US to give R.I. $13m more in flood aid
Money can be used to rebuild
PROVIDENCE — Rhode Island will receive $13 million in additional federal funding to help recover from the flooding last spring, the worst in the state in more than 200 years, officials announced yesterday.
Roughly $4 million of the Community Development Block Grant funds will go directly to Warwick and Cranston, two cities hit hard in March when the Pawtuxet River crested at record levels. The remainder will be given to the state and then allocated to other communities affected by the flooding, such as Westerly, West Warwick, and Johnston.
The flooding, which followed several days of record-setting rainfall, put thousands of people at least temporarily out of work, washed out roads and bridges, and did millions of dollars in damage.
The funding announced yesterday is on top of the roughly $100 million in flood aid the federal government has allocated to Rhode Island in the past month, said US Senator Jack Reed.
Officials say the money comes with few restrictions and can be used for a variety of flood repair and mitigation efforts, including rebuilding damaged homes and businesses and purchasing uninhabitable properties along flood plains.

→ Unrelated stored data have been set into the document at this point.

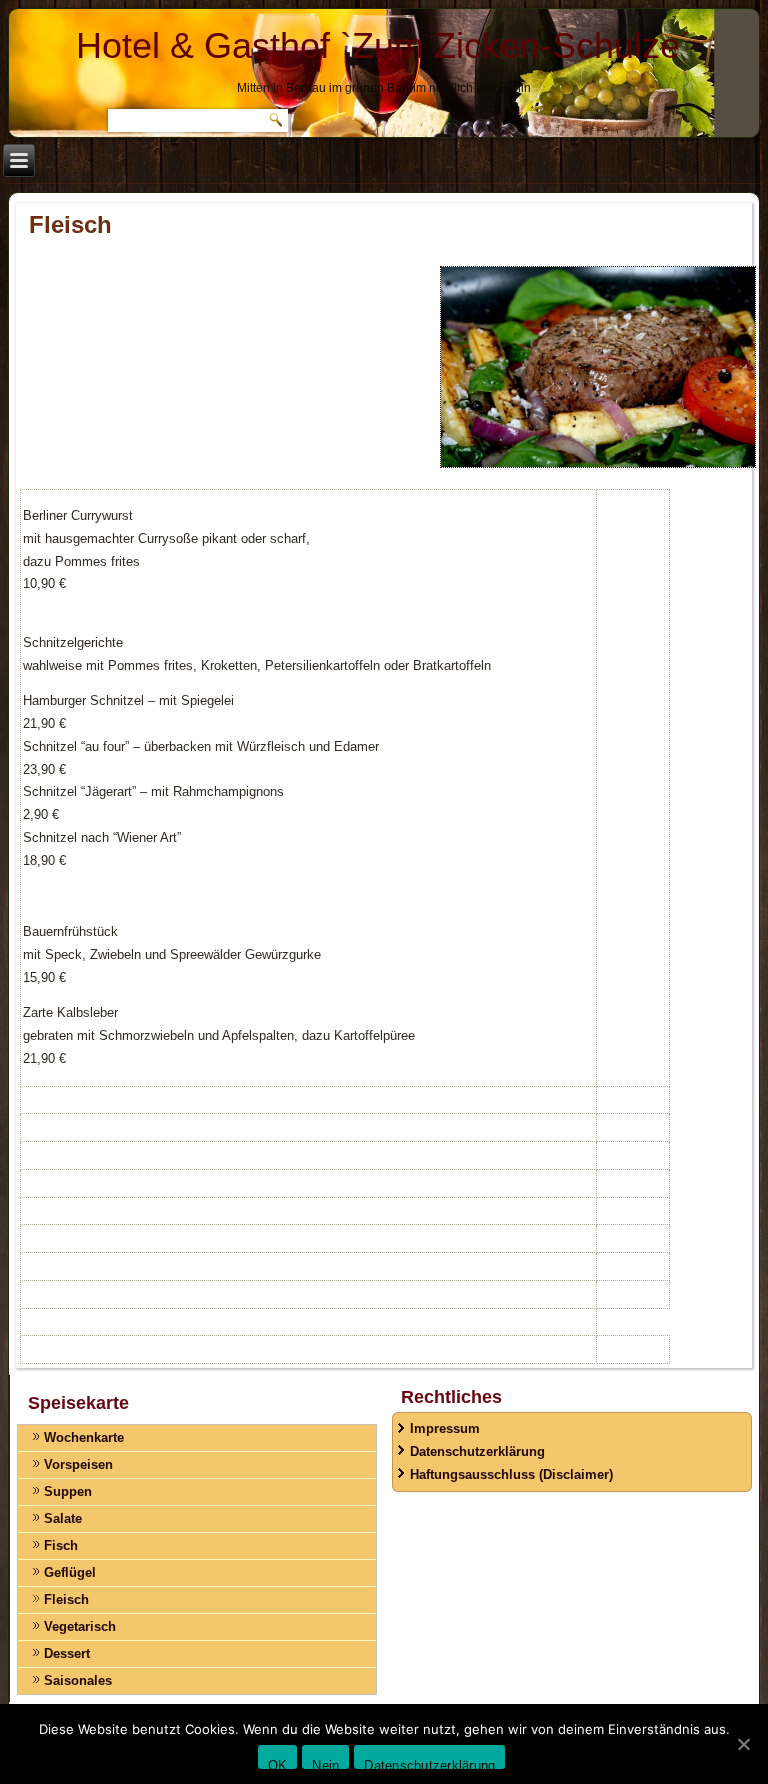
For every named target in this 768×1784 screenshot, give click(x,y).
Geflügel (70, 1572)
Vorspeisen (78, 1464)
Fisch (61, 1545)
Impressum (445, 1428)
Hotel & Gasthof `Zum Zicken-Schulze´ (384, 45)
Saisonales (78, 1680)
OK (278, 1763)
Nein (325, 1763)
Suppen (68, 1491)
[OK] (743, 1744)
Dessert (67, 1653)
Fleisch (66, 1599)
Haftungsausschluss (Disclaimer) (511, 1474)
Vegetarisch (80, 1626)
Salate (63, 1518)
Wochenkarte (84, 1437)
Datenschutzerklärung (477, 1451)
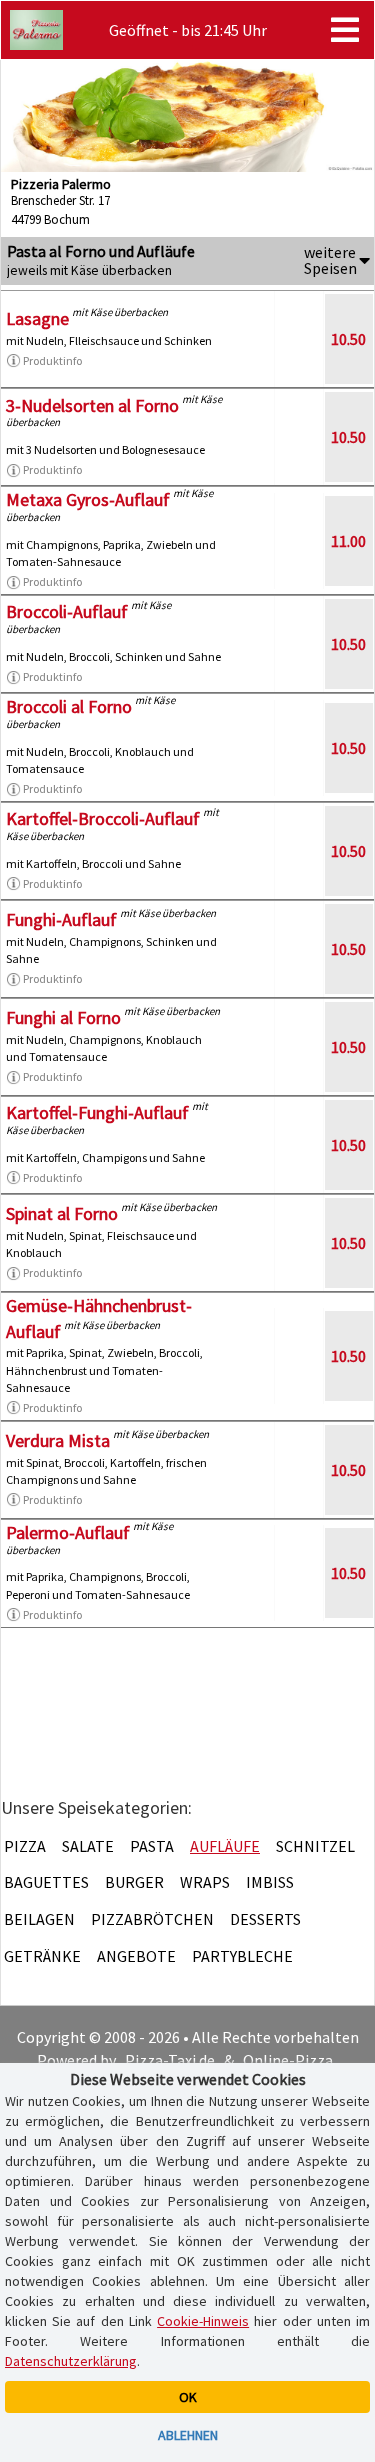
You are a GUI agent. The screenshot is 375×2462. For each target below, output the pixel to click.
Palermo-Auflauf (68, 1532)
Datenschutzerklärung (71, 2361)
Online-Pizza (288, 2060)
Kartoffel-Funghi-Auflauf (97, 1112)
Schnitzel (315, 1846)
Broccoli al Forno (69, 706)
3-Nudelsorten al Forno (92, 405)
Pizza (25, 1846)
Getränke (42, 1956)
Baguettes (46, 1882)
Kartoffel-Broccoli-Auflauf (103, 818)
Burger (134, 1882)
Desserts (265, 1919)
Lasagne (37, 318)
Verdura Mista (58, 1440)
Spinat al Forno (62, 1213)
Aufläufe (225, 1846)
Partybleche (242, 1956)
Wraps (205, 1882)
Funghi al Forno (63, 1017)
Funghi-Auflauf (61, 919)
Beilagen (39, 1919)
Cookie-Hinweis (203, 2321)
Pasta (152, 1846)
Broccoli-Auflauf (67, 611)
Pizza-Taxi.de (170, 2060)
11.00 (348, 541)
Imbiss (270, 1882)
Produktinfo (52, 360)
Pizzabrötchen (152, 1919)
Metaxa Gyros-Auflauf (88, 499)
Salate (88, 1846)
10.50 (348, 339)
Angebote (136, 1956)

Reed, a Democrat and member of the Senate Appropriations Committee, said the state was working with the US Army Corps of Engineers and other agencies to review flood plains in hopes of preventing similarly catastrophic flooding.
“The other thing we want to do is not just look back or cope with the present,’’ Reed said. “We know that if we don’t take significant steps to mitigate the potential for another flood, we’ll see this damage repeated.’’
Mayor Scott Avedisian of Warwick said he would focus his attention on strengthening the levee around the city’s wastewater treatment facility, which failed during the flooding; upgrading the disaster communication system; and possibly purchasing damaged and contaminated properties.
The communities have until late October to decide how the money will be allocated.
“The cities and towns are cash-strapped at this time, and, quite frankly, financially, we would not be able to afford this,’’ said Mayor Joseph Polisena of Johnston.
The state will have to provide only a 10 percent match, instead of the 25 percent normally required.